#### [Given passage]

Transgenderism is a fad worth rejecting


Image: Transgenderism is a fad worth rejecting

(Natural News) Ken Hakuta—a multimillionaire better known as host of the Dr. Fad TV show—famously said, “Contrary to what most people believe, fads are made, not born.” On the more cerebral side, Nobel prize-winning scientist Eric Betzig pronounced, “Science goes through fads, and there are big ups and crashes.”

(Article by Denise Shick republished from LifeSiteNews.com)

Add those two statements together and you have the explanation for the recent explosion of people declaring themselves transgender. It’s a fad, made by progressive elites, embraced by progressive commoners, and given unwarranted credence by progressive scientists eager for recognition as cutting-edge progressive visionaries.

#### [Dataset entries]

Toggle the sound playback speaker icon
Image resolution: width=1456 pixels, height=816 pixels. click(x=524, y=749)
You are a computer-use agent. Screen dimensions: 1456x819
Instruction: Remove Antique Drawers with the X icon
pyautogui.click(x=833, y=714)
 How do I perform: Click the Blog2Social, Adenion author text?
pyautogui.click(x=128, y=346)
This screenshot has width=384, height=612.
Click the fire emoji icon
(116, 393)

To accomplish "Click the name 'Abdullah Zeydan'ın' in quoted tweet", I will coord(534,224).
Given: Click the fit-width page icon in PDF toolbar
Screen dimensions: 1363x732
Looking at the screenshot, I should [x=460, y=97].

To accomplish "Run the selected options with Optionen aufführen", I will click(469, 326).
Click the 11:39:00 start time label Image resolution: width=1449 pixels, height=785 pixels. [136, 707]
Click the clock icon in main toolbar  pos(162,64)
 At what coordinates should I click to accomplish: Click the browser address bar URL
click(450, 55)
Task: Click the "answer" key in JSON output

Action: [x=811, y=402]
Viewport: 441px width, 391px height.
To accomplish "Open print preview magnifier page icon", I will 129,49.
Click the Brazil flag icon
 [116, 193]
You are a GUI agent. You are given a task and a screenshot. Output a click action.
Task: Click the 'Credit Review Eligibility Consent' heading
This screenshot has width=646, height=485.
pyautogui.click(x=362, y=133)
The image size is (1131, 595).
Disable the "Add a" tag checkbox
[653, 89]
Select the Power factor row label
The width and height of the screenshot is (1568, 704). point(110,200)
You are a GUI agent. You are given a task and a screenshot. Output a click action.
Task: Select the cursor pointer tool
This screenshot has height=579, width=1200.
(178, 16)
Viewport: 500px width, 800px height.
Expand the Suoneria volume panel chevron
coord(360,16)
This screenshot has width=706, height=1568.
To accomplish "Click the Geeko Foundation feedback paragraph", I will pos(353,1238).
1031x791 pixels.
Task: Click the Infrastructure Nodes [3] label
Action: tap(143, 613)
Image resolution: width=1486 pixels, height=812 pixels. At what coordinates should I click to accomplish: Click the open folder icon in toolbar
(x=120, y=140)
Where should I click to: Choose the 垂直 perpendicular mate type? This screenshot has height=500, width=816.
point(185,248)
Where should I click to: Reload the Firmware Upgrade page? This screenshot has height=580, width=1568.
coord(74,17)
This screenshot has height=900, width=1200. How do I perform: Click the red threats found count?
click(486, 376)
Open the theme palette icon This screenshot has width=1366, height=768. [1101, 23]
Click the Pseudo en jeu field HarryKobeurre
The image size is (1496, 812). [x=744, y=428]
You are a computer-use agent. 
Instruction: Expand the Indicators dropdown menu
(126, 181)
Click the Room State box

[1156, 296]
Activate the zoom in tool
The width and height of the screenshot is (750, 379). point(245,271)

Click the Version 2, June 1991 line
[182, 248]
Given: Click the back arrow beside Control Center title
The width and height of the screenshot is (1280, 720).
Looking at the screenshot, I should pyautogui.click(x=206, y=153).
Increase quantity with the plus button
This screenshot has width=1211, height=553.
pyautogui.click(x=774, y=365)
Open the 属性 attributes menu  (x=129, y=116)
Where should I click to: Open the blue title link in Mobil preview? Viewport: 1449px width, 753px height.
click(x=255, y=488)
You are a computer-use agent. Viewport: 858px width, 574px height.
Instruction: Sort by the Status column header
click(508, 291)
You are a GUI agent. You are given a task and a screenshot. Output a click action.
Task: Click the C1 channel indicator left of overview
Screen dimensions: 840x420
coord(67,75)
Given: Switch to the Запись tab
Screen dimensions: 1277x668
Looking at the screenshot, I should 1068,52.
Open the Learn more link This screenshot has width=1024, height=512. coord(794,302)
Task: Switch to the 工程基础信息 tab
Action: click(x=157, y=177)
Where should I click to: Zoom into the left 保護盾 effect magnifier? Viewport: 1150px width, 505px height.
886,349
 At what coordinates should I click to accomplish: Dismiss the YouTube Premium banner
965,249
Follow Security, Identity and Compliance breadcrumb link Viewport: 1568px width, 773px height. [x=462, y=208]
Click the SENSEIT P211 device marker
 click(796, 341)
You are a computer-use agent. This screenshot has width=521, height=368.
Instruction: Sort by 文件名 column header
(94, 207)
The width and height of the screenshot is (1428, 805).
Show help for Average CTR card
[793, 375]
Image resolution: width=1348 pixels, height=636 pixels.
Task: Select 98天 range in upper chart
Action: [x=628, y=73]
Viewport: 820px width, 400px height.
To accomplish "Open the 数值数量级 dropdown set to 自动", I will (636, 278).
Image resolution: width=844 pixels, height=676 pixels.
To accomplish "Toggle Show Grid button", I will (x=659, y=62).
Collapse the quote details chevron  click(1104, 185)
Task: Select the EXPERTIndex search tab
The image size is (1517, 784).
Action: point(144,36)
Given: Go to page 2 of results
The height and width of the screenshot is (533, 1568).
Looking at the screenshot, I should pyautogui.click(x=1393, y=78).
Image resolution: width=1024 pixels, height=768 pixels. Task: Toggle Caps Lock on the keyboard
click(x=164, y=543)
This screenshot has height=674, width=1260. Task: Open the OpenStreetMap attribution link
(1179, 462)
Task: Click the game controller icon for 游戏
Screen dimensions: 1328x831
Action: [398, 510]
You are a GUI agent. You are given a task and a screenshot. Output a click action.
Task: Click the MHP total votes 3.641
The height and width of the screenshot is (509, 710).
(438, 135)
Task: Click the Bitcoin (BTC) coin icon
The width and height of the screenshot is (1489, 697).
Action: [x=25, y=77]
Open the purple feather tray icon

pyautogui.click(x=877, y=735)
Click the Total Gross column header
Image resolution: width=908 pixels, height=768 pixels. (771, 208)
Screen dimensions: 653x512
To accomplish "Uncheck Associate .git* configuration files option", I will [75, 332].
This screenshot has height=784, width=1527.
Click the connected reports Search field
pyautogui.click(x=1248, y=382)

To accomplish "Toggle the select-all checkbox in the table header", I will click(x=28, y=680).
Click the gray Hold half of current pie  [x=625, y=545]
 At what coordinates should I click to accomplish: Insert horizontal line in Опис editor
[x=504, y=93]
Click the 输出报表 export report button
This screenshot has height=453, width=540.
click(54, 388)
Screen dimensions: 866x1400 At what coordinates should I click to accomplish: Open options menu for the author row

#### [Questions on the material]
1. Answer from the article on transgenderism as a fad:
(a) Who said that fads are made, not born?
(b) What prize did Eric Betzig win?
(c) From which site was the article republished?
2. Extend the article on transgenderism as a fad beyond its final sentence.

#### [Solved tasks]
1.
(a) Ken Hakuta
(b) The Nobel prize
(c) LifeSiteNews.com

2.
What transgenderism is not is genetic. Like fads, transgenders are made, not born. A pending Supreme Court case makes this truth demonstrably evident. One of the several amicus briefs in R.G. and G.R. Harris Funeral Homes Inc. v. Equal Employment Opportunity Commission considers the declarations of nine adults, all of whom once claimed to be born transgender. Now, each of the nine admits that his or her “gender fluidity” was not a biological reality; it was, in fact, little more than a fad, a phase they went through.

One of the nine, Laura Perry, a female who endured the unnecessary pain and expense of a double mastectomy in an effort to try to become a male, now says, “These people [in the LGBTQ community] are the most depressed people in the world.” Not too surprising. As Conway Twitty once said, “Fads are the kiss of death. When the fad goes away, you go with it.”

Will Sergeant, another singer/songwriter, put it this way, “You go through these little phases and fads, and it never turns out the way you think it’s going to turn out.”

Yes, that’s the way of fads; they never live up to the hype. These days, if an impressionable young person wants to impress other impressionable young people, declaring oneself transgender is a sure winner—until the new wears off. Then, if the vulnerable young person took the fad very far, he or she is left with deep physical and psychological scars, probably some big financial debt—and, sooner or later, regrets.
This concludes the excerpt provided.